Web Pages

This page covers accessibility requirements for web content managers and web ambassadors who publish or maintain pages on louisiana.edu. It focuses on content-level responsibilities. Platform-level issues are handled by Web Development & IT.

Logical Reading Order

Learn what can go wrong when web pages don’t follow a logical reading order for people who rely on keyboard navigation and screen readers.

Heading Structure

Screen reader users navigate pages by heading structure. Without correct headings, a page is inaccessible to anyone using a screen reader to browse. Never use bold text, font size, or color to simulate a heading.

  • Use one H1 per page — the page title. In our CMS this is set in the page title field, not the body.
  • Use H2 for major sections, H3 for subsections within those sections
  • Never skip heading levels — do not go from H2 to H4, do not start with an H3
  • Use the heading styles in the CMS editor toolbar — do not manually bold and enlarge text

Learn how to use heading structure on a web page so everyone can navigate your content with ease.

Images & Alt Text

Every image on a web page must either have a meaningful description or be explicitly marked as decorative. A missing alt attribute is a WCAG 1.1.1 failure.

  • Informational images: write alt text that describes what the image shows and why it is relevant
  • Decorative images: set alt="" (empty) so screen readers skip it entirely
  • Images of text: avoid these. If necessary, the alt text must reproduce the text in the image
  • Complex images (charts, graphs, infographics): provide a full text description nearby or in a caption
  • Do not start alt text with ‘Image of’ or ‘Photo of’ — screen readers announce the image type automatically

Link Text

Screen reader users often navigate by hearing a list of all links on the page, stripped of surrounding context. Every link must make sense on its own.

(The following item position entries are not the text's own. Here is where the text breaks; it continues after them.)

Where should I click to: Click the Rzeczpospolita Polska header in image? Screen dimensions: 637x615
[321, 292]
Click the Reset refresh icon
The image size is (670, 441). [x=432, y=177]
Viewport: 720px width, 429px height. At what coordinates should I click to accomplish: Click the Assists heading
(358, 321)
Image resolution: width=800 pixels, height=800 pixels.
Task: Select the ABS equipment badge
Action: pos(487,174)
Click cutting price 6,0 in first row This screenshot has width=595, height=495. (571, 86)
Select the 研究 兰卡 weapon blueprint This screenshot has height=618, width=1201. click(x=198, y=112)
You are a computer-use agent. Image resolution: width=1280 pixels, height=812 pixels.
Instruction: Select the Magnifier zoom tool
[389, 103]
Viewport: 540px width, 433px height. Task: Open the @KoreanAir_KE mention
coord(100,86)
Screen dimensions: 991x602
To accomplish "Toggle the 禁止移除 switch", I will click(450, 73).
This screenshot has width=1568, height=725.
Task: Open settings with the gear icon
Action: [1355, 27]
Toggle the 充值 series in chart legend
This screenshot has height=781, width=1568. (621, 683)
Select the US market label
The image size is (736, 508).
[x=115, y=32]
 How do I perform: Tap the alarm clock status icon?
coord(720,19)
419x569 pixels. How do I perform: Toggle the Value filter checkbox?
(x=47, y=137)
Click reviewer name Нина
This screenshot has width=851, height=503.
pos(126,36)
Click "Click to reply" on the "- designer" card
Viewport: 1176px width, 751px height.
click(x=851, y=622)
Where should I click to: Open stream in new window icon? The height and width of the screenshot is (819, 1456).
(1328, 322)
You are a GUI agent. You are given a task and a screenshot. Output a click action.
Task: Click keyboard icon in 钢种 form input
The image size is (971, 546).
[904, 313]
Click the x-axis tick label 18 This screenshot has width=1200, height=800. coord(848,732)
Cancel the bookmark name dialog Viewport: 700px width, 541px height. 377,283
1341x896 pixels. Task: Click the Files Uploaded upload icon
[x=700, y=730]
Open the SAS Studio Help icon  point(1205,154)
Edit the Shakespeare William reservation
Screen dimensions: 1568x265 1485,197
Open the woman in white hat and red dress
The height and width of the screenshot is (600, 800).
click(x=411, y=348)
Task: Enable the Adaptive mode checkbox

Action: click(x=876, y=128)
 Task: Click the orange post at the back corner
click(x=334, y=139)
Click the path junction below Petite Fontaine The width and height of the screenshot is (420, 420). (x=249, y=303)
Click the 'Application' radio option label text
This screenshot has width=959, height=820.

  • Correct: ‘Review the Web Accessibility Policy’, ‘Apply for Admissions’, ‘Download the 2025–26 Academic Calendar’
  • Incorrect: ‘Click here’, ‘Read more’, ‘Learn more’, bare URLs (https://...)
  • When linking a document, include the file type: ‘Accessibility Policy (PDF)’
  • Avoid having multiple links with identical text going to different destinations

Tables

Use tables only for data with a genuine row-and-column relationship — never to control visual layout. Layout tables scramble reading order for screen reader users.

  • Mark the first row as a header row using the table editor — do not simply bold the text
  • Keep tables simple: avoid merged cells, nested tables, and empty cells
  • Add a caption or brief introductory sentence describing what the table shows
  • If a table requires merged cells or multiple header rows to make sense, consider restructuring the content as prose or a list instead

Learn how to appropriately format table content to ensure everyone can understand your data.